## TEXT SECTION
+--

Secrecy surrounds Hindley funeral
BURY ST EDMUNDS, England -- Secrecy surrounds the funeral arrangements for one of Britains' most notorious child-murderers, Myra Hindley, who died last week.
Police have refused to give a clue on when the funeral might take place, only revealing a contingency plan had been prepared for Hindley to be cremated in Cambridge.
It is understood the funeral arrangements would have to be discussed with Hindley's relatives, including her elderly mother.
Police have spent two nights guarding Hindley's body, amid concern of an attack by members of the public or efforts by photographers to take pictures of her.
The "Moors murderer," who was jailed for life for the murder of five youngsters during the 1960s, died last Friday at West Sussex hospital in Bury St Edmunds, England, at the age of 60. (Full story)
A post mortem has been held but no details on the cause of death have been revealed.
The chain smoker had experienced ill-health, suffering from angina, suspected strokes and osteoporosis for most of the last 36 years of her life in prison. (Profile)
An inquest will be held on Monday at Highpoint prison, Suffolk.
Hindley converted to Catholicism while in jail and was given the last rites by a priest on her death bed.
The families of the children killed by Hindley and her accomplice Ian Brady greeted the news of her death with a mixture of relief and bitterness.
Along with her lover Brady, who is now 64, she tortured and sexually abused their victims before burying the bodies on desolate moors near Manchester, in north west England. (Crimes)
The pair were jailed for life in 1966 for the sexual abuse, torture and murder of three children -- John Kilbride, 12, Lesley Ann Downey, 10, and Edward Evans, 17.

+--

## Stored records
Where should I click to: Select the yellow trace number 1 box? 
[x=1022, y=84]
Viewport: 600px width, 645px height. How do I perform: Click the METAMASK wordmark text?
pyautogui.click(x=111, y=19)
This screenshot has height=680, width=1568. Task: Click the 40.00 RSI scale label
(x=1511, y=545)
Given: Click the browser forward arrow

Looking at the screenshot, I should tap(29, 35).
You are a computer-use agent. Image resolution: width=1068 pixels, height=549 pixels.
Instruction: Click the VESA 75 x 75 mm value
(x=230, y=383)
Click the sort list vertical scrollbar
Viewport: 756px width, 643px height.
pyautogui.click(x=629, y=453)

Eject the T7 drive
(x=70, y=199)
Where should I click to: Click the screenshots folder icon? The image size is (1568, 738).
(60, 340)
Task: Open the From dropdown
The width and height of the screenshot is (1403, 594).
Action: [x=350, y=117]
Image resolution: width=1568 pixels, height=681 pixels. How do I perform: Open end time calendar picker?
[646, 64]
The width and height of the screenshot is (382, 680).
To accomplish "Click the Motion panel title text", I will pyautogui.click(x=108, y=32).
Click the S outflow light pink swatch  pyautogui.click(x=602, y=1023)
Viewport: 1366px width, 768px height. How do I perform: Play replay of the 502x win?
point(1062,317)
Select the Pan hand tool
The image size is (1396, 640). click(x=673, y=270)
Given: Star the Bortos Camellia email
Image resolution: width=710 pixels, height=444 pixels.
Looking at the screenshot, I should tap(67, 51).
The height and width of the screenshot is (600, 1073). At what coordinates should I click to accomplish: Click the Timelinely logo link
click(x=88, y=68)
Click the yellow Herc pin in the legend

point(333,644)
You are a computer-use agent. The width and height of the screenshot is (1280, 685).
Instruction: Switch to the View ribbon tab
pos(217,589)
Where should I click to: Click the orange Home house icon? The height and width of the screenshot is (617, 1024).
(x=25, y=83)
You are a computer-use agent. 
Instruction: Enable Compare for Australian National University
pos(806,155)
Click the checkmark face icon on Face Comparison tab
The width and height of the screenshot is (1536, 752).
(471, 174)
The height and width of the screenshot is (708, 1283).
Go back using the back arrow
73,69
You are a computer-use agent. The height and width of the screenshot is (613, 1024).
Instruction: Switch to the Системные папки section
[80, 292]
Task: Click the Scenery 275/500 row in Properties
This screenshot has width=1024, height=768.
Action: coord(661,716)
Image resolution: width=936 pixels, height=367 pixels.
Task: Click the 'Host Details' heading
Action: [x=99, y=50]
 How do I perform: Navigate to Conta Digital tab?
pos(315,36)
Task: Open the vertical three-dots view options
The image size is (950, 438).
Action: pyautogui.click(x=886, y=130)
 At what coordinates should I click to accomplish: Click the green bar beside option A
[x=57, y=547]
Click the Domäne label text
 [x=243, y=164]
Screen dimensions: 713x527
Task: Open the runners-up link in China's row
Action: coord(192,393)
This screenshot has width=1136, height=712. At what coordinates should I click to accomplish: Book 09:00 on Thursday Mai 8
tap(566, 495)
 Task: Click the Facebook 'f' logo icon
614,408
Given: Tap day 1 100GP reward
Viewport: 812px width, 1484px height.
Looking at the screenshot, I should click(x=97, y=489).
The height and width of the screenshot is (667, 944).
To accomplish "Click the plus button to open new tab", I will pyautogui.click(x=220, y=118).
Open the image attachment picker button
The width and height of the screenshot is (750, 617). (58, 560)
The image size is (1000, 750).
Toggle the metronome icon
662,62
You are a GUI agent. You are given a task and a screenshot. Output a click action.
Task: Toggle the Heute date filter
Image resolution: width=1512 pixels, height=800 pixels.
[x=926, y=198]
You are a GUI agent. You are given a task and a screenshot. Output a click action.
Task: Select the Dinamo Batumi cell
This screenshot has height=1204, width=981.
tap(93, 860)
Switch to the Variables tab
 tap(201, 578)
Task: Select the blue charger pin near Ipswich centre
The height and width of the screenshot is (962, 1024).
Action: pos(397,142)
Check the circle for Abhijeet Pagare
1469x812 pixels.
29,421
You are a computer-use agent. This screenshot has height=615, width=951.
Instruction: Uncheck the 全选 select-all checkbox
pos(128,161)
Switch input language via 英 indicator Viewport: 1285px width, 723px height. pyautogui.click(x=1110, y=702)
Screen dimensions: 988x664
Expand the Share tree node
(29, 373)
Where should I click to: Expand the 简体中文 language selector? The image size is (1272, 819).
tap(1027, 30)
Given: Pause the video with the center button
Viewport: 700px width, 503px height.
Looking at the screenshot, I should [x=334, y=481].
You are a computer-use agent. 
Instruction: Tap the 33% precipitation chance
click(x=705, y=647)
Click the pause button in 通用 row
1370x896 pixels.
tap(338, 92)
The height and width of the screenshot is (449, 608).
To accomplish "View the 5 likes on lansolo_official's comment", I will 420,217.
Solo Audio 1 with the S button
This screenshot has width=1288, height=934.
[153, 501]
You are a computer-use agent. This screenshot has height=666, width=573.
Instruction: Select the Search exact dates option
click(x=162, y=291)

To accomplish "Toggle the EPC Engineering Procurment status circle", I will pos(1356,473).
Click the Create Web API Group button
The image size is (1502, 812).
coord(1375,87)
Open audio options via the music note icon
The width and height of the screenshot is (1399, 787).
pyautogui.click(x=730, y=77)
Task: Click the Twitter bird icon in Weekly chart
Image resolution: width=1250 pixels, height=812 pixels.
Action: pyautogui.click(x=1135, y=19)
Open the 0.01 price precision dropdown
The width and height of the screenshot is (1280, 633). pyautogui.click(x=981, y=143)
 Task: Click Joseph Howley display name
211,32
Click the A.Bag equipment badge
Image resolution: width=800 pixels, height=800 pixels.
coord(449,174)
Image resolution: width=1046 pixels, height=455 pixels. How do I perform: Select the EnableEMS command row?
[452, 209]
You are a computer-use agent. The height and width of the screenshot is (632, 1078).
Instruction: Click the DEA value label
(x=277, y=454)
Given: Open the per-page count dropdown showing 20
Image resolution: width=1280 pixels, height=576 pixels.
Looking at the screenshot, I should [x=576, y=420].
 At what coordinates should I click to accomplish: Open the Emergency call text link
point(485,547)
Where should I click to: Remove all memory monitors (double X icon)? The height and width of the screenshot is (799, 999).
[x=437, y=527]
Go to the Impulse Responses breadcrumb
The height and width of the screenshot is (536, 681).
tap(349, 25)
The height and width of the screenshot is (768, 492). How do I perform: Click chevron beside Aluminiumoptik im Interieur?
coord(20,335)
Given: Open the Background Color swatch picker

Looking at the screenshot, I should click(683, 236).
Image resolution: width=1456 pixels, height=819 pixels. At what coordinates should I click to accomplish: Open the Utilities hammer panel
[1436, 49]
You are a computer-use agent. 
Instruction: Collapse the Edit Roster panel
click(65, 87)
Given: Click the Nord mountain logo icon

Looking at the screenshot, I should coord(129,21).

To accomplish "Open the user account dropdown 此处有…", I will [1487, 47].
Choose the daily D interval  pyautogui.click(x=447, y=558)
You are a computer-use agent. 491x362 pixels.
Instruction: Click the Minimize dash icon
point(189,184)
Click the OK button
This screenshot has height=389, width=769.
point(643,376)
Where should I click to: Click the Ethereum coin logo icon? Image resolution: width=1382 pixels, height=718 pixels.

+--

Write out the full news report on the Hindley funeral word for word. Rely solely on the news report above and not on the items.

Secrecy surrounds Hindley funeral
BURY ST EDMUNDS, England -- Secrecy surrounds the funeral arrangements for one of Britains' most notorious child-murderers, Myra Hindley, who died last week.
Police have refused to give a clue on when the funeral might take place, only revealing a contingency plan had been prepared for Hindley to be cremated in Cambridge.
It is understood the funeral arrangements would have to be discussed with Hindley's relatives, including her elderly mother.
Police have spent two nights guarding Hindley's body, amid concern of an attack by members of the public or efforts by photographers to take pictures of her.
The "Moors murderer," who was jailed for life for the murder of five youngsters during the 1960s, died last Friday at West Sussex hospital in Bury St Edmunds, England, at the age of 60. (Full story)
A post mortem has been held but no details on the cause of death have been revealed.
The chain smoker had experienced ill-health, suffering from angina, suspected strokes and osteoporosis for most of the last 36 years of her life in prison. (Profile)
An inquest will be held on Monday at Highpoint prison, Suffolk.
Hindley converted to Catholicism while in jail and was given the last rites by a priest on her death bed.
The families of the children killed by Hindley and her accomplice Ian Brady greeted the news of her death with a mixture of relief and bitterness.
Along with her lover Brady, who is now 64, she tortured and sexually abused their victims before burying the bodies on desolate moors near Manchester, in north west England. (Crimes)
The pair were jailed for life in 1966 for the sexual abuse, torture and murder of three children -- John Kilbride, 12, Lesley Ann Downey, 10, and Edward Evans, 17.